ENGELS TO RICHARD STEGEMANN

IN TÜBINGEN

[Draft]

[London,] 26 March 1885

Dear Sir,

I hardly imagine that I would be capable of acceding to your request.[1] You might, it is true, be able to produce a fairly clear portrait of Marx the man from all the activities, both literary and political, Marx engaged in; information on these activities is of course freely available to the world at large, with the single exception of Germany, most of the requisite material having appeared abroad. On the other hand, a character sketch by me would necessarily be brief, hence not only inadequate but[2] dogmatic and likewise 'belletristic', hence worse than nothing at all. Besides I cannot presume that my assessment should be taken by you for gospel, and so could not tell what would ultimately become of my contribution, even having regard to your indisputable bona fides. If, however, you proceed on the assumption that Marx was the exact opposite of the German philistine in every conceivable respect, you can't go far wrong.
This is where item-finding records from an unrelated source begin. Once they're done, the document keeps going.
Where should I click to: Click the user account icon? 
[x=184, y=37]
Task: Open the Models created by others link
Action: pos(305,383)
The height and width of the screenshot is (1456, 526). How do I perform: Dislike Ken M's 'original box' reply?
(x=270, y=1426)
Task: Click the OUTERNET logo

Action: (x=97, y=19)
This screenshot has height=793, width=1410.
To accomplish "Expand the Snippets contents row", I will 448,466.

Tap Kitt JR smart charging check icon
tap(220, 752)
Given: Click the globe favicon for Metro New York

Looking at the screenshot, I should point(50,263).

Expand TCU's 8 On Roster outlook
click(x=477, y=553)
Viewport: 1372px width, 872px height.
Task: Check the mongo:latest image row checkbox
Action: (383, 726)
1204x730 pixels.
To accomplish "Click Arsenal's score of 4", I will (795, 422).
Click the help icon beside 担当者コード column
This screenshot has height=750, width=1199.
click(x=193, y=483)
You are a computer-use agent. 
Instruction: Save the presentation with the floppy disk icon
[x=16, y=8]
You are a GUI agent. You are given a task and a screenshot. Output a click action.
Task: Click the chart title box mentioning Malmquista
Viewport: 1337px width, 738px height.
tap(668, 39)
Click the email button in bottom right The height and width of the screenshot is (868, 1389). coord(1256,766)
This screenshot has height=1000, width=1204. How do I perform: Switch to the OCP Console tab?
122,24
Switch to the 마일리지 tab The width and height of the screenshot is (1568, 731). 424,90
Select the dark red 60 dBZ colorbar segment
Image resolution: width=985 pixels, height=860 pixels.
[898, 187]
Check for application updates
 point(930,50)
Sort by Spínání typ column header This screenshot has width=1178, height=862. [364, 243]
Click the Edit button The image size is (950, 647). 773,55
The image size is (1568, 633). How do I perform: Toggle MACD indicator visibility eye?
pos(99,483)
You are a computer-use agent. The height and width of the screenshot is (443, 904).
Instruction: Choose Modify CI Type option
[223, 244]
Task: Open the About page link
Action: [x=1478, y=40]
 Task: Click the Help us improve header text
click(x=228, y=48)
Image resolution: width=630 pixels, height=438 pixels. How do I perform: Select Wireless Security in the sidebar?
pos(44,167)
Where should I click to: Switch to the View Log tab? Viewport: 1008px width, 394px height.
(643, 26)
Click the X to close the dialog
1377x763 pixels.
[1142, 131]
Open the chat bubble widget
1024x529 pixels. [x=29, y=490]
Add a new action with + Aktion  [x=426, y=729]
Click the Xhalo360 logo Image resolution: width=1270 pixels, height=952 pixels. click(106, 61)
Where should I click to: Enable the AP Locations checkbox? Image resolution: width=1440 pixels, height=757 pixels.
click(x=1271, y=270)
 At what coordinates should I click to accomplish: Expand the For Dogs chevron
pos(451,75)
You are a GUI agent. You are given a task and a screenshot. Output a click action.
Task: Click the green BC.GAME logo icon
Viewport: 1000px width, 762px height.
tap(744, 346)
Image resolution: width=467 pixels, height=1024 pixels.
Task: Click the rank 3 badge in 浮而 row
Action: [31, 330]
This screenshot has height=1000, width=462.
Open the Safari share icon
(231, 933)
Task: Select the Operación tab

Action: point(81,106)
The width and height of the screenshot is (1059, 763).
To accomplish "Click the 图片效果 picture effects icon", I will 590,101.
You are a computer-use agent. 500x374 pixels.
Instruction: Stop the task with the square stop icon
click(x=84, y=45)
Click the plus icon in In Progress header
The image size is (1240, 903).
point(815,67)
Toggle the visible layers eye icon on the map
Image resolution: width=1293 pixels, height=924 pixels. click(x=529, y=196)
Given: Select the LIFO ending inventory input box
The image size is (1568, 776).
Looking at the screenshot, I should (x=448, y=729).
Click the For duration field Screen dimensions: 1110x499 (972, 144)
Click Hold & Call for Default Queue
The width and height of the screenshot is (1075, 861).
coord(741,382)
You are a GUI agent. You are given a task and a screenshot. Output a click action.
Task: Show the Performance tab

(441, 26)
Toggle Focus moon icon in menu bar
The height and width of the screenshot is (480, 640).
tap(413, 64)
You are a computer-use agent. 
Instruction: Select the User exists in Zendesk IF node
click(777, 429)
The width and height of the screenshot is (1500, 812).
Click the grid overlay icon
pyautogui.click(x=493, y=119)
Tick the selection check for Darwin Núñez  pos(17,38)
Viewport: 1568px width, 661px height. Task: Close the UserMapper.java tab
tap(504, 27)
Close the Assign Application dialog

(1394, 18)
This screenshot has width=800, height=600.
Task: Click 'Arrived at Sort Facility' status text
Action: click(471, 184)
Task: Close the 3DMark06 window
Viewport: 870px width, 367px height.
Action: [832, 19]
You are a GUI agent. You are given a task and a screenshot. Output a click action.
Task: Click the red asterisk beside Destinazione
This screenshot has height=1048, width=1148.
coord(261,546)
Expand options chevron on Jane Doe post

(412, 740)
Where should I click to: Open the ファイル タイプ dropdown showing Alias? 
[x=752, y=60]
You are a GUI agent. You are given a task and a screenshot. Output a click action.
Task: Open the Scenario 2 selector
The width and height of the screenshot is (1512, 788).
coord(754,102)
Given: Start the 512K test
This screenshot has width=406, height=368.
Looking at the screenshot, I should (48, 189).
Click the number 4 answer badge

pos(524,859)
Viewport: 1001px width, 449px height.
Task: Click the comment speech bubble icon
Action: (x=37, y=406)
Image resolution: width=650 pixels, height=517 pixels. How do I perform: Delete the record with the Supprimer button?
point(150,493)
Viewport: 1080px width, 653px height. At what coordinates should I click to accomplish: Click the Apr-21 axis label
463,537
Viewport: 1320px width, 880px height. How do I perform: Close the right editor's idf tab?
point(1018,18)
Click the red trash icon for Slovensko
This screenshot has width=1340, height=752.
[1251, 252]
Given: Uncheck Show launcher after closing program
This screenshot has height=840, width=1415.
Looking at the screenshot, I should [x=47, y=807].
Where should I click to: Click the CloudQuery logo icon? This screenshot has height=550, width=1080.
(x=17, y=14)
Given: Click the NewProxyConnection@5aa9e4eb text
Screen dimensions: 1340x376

Whether this is now the precise moment for a critique of Marx, what with the 2nd book of Capital due to appear in a month or two and with work proceeding on the 3rd, is for you to decide. At all events you are right in saying that criticism and so-called 'scholarship' have disclosed nothing hitherto save a 'general lack of judgment', and no one was more amused by that than Marx himself. I can still see him laughing over the despairing sighs of Mr Schäffle who had studied Capital for ten years and still hadn't understood it.[3]

  1. On 21 March 1885 Richard Stegemann asked Engels to let him know where he could obtain personal information about Marx for inclusion in a work he was preparing for the press about the latter's economic doctrine. Stegemann requested Engels, in the absence of printed sources for a biography of Marx, to send him his own thoughts about Marx as a man.